▶ Passage given
↓
Meal Planning for Dummies

For many people, including myself, meal planning can seem like a rather daunting task, especially if you do what I did and started out by looking it up on Pinterest and were terrified by the fancy foods that apparently moms everywhere are making on a daily basis. I once subscribed to a meal planning site where they sent you a suggestion every day but honestly there were so many random ingredients in ever dish  I never had all the things in my house (and sometimes wasn’t even sure what some of the things WERE), and I found a lot of the meal prep to be really time consuming, which doesn’t really work when you may have only 15 or 30 minutes to make dinner.

So while I avoided meal planning for a long time, when the time came that we had to cut our grocery bill in half and it became a necessity, I decided to forget everything I’d read and just come up with some way to do it on my own. I have actually found a pretty straightforward way that really works for me and my family, so perhaps it could work for you too. Or not. But that’s okay, because this is the internet, so you can just roll your eyes and says, ‘Pffft, NOPE!’ and move on to the next blog post.
↑
▶ To do
A. In the meal planning post, substitute "food budget" for "grocery bill" and give the passage starting at "So while I avoided" and ending at "next blog post.".
B. According to the meal planning post, by how much did the writer's household have to cut its grocery bill?
C. Rewrite the paragraph of the meal planning post that begins "For many people, including myself" in a shorter form, keeping its main facts.

▶ Information supplied
↓
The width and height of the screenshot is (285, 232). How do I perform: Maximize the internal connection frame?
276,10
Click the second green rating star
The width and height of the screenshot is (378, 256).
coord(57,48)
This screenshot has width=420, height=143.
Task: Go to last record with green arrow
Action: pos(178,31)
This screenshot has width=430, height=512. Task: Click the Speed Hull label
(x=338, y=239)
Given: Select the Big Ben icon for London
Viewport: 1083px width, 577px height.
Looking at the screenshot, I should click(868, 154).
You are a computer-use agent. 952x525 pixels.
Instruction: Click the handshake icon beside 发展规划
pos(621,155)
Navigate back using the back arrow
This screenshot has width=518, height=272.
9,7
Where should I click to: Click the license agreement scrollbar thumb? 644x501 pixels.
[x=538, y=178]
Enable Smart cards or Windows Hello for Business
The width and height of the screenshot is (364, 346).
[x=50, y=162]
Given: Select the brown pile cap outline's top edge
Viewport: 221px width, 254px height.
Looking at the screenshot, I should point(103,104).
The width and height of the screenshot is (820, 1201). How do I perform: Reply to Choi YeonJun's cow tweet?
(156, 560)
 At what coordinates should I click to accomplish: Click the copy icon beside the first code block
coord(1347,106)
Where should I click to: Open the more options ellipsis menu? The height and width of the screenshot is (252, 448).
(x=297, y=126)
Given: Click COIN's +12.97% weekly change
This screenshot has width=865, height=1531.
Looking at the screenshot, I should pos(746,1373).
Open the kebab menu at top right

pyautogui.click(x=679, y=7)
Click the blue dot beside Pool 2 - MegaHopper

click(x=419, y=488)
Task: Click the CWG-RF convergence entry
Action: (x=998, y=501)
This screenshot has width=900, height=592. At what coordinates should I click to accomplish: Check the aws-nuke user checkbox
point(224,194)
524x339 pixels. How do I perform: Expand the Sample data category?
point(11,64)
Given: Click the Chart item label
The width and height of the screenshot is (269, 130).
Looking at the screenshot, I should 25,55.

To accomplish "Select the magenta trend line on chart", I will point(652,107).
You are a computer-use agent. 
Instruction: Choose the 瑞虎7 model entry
↑
▶ Worked solutions
A.
So while I avoided meal planning for a long time, when the time came that we had to cut our food budget in half and it became a necessity, I decided to forget everything I’d read and just come up with some way to do it on my own. I have actually found a pretty straightforward way that really works for me and my family, so perhaps it could work for you too. Or not. But that’s okay, because this is the internet, so you can just roll your eyes and says, ‘Pffft, NOPE!’ and move on to the next blog post.

B. In half.

C. Many people, including the writer, find meal planning daunting. The writer first looked it up on Pinterest and was put off by the fancy dishes there. Later, the writer subscribed to a meal planning site that sent a daily suggestion. However, its dishes called for many ingredients the writer didn't have or even recognize, and the prep took too long for someone with only 15 or 30 minutes to make dinner.